Example: The follow example illustrates that an in-place modification of a DataFrame works in some cases (homogeneous data) and not others. The table homogeneous consists only of integers and .values returns a reference to an existing array:

homogeneous = pd.DataFrame([[0,1,2],[3,4,5]], columns='a b c'.split())
homogeneous
a b c
0 0 1 2
1 3 4 5
homogeneous.values
array([[0, 1, 2],
       [3, 4, 5]])

An in-place reassignment of the upper-left value of the array homogeneous.values results in a changed DataFrame:

homogeneous.values[0][0] = 1
homogeneous
a b c
0 1 1 2
1 3 4 5

On the other hand, the table heterogeneous contains a column of strings alongside the same DataFrame as before. In this case, .values returns a copy that cannot be modified in-place!

heterogeneous = pd.DataFrame([[0,1,2,'a'],[3,4,5,'b']], columns='a b c d'.split())
heterogeneous
a b c d
0 0 1 2 a
1 3 4 5 b
heterogeneous.values
array([[0, 1, 2, 'a'],
       [3, 4, 5, 'b']], dtype=object)

An in-place reassignment of the upper-left value of the array heterogeneous.values results in a unchanged DataFrame:

heterogeneous.values[0][0] = 1
heterogeneous
a b c d
0 0 1 2 a
1 3 4 5 b

Method Chaining

Pandas usually returns copies:

  • this pattern is intentional (functional programming paradigm): no side-effects

  • can create problems when assigning variables to each sub-step (e.g. needlessly high memory usage)

  • fix this by chaining together methods!

    • other pros: easy to read, understand, and change steps.

    • don’t litter the namespace with dozens of temporary variable names

Example: Saw in previous section, calculating the top goal scorer in each world-cup was a three step process:

  • sort the table of players descending by the number of goals scored in each tournament (sort_values),

  • keep only the first (i.e. highest) number for each year (drop_duplicates),

  • sort the table by tournament year.

Procedurally, one can implement these steps exactly as outlined in English above:

uswnt_by_goals = uswnt.sort_values(by='Gls', ascending=False)
most_goals_per_year = uswnt_by_goals.drop_duplicates(subset=['Year'])
most_goals_per_year_sorted = uswnt_most_goals_per_year.sort_values(by='Year')

This approach:

  • is hard to read, due to introducing unnecessary variables at each step,

  • creates copies of each DataFrame, assigning them to names at every step; due to these assignments, python does not release this memory until later than necessary.

Much better to use method chaining, applying methods directly to the output of the previous method application. Python’s indentation makes the steps easy to read and parse.
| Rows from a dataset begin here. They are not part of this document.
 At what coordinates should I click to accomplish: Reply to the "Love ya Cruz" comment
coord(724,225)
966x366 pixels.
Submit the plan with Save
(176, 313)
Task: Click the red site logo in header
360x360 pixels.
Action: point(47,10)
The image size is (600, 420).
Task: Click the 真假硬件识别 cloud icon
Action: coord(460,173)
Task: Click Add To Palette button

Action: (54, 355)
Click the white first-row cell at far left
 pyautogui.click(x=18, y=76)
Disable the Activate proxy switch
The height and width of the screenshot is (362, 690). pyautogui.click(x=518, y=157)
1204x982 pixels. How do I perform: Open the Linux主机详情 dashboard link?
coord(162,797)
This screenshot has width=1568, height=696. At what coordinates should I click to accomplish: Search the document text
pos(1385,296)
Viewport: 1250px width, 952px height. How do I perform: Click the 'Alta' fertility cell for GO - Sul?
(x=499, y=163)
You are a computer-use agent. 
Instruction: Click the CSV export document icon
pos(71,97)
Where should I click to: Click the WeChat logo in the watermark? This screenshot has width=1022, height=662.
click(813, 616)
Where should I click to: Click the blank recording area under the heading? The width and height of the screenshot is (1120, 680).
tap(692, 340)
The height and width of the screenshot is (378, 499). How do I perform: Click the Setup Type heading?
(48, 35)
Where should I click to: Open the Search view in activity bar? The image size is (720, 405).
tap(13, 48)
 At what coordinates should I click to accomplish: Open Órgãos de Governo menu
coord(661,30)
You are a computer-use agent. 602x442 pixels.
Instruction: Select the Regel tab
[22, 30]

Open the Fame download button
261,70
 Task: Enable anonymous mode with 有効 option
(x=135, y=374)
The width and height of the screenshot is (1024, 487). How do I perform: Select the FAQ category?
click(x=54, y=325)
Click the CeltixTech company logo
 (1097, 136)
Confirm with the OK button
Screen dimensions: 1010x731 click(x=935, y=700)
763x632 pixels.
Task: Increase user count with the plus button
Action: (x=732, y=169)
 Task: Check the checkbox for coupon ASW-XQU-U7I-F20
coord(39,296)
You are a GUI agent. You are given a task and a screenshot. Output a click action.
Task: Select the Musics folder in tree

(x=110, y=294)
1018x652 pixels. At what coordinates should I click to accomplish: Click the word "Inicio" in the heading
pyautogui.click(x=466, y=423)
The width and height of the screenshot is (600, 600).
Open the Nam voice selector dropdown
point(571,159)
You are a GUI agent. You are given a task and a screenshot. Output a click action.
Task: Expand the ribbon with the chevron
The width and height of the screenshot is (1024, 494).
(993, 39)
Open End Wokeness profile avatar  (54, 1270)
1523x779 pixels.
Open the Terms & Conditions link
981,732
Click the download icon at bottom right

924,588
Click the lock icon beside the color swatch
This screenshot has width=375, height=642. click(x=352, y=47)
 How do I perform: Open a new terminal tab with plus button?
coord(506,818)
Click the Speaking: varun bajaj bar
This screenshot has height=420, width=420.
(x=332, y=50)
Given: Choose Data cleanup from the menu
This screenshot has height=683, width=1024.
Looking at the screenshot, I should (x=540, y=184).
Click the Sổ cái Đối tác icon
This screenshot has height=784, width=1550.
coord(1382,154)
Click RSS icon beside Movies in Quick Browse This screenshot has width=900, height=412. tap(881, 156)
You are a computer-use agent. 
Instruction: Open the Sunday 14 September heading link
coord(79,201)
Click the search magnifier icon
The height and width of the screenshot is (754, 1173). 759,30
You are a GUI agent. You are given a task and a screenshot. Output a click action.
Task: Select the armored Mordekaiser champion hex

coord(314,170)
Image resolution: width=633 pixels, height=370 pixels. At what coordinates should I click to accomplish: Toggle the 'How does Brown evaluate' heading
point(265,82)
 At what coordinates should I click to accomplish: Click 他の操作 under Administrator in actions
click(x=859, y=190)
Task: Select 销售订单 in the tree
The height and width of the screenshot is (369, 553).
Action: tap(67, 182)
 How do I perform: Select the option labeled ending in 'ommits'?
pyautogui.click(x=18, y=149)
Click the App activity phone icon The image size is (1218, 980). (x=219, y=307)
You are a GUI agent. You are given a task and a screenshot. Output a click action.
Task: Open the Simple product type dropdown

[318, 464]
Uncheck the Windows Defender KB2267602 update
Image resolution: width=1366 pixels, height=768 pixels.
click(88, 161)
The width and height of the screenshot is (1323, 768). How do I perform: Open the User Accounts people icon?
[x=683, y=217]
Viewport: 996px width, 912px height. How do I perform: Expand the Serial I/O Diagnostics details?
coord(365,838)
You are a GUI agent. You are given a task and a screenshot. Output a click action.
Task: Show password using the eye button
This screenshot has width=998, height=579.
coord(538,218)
Moreover, as each subsequent copy is never assigned to a variable, the interpreter knows it can release the memory as soon as it executes the method.

(
    uswnt
    .sort_values(by='Gls', ascending=False)
    .drop_duplicates(subset=['Year'])
    .sort_values(by='Year')
)

Remark: Many Pandas methods have an ‘inplace’ keyword. Surprisingly, this option does not result in an in-place operation. It still returns a copy that is reassigned to the variable being modified. As such, the inplace keyword should never be used; it will eventually be removed from the library entirely.